However, the odd thing is, I actually treated the two cases alike. I actually feel its wrong to change the course of the trolley to kill that one person even if that saves 5 lives. and when I gave it a thought, my reason was that - killing someone and not bothering to save the life of someone - is not the same. I feel killing someone is a *CRIME* and not bothering to save the life of someone is serious negligence (less than a crime). So, case 1 (to let the trolley take its course) woule be serious negligence (to not save the life of 5 people), but case 2 (changing the course of the trolley) would be one good deed (saving 5 people) + a *CRIME* (killing that guy, who wouldnt have died if I werent there). So, to me, it looks like serious negligence, however bad it is, is better than one good deed + a *CRIME*.
or in other words hurting someone with one's action is a more serious offense than hurting someone with one's inaction..
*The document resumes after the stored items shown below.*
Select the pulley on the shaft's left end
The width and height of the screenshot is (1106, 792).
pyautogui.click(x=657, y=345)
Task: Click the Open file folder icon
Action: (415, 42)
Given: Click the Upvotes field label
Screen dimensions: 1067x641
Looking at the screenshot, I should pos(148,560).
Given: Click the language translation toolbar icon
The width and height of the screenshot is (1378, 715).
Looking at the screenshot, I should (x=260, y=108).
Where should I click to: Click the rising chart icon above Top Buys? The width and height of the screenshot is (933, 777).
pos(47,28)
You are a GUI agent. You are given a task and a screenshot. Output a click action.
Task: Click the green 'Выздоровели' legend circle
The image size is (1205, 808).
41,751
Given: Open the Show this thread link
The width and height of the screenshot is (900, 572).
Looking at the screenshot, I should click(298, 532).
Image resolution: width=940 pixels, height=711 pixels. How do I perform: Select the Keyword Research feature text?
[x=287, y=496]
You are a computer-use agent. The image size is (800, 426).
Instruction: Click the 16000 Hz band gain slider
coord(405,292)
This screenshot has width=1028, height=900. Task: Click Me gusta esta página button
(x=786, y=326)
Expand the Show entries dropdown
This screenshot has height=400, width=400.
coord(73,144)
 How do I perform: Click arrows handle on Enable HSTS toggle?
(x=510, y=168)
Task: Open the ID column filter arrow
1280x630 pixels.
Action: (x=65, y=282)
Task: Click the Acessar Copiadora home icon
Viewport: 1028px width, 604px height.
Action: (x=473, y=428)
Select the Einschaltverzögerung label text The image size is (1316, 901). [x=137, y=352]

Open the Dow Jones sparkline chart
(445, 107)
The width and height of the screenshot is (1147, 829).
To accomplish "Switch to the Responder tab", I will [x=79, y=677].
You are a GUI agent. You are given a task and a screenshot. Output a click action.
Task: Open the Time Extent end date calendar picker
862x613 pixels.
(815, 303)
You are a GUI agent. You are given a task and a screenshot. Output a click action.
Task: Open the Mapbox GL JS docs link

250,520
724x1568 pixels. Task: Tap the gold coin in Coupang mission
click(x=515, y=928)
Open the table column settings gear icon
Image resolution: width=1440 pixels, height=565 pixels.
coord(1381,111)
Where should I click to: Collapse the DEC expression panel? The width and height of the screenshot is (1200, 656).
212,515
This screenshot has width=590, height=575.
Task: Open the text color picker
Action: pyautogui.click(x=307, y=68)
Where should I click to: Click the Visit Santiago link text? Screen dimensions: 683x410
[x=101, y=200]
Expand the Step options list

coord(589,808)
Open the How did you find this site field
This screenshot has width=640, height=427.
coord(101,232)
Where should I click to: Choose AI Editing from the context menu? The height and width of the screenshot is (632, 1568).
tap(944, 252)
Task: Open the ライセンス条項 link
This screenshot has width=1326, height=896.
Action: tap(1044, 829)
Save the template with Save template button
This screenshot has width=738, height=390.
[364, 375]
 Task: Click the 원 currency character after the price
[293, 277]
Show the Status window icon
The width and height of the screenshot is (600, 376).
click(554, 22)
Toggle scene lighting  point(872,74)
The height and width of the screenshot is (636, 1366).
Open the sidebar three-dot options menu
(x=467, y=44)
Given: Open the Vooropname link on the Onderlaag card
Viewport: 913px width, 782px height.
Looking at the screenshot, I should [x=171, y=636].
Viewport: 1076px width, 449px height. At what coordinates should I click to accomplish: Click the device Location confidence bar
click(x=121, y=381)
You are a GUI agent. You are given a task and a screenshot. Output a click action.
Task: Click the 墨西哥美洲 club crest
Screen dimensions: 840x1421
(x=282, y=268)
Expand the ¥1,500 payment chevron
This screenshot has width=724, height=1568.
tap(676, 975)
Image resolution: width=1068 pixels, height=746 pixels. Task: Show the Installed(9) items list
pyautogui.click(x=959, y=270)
The two events are obviously not identical and we are genetically hard wired to see the difference. Was that not a topic that was done with in the 70s?
sowmya,
The analogy provided in the extract isn't parallel at all.
The first one is clearly either/or situation. The second one need not be.
In the second situation: Just imagine that the five people lost their organs because of say, addiction to alcohol, drugs, cigerrets, etc.... and the one person who does not have any of the above habits just walks in. Now, how do we kill him for no mistake of his, or worse, killing him for the mistakes commited by others, encourages further mistakes and nothing else.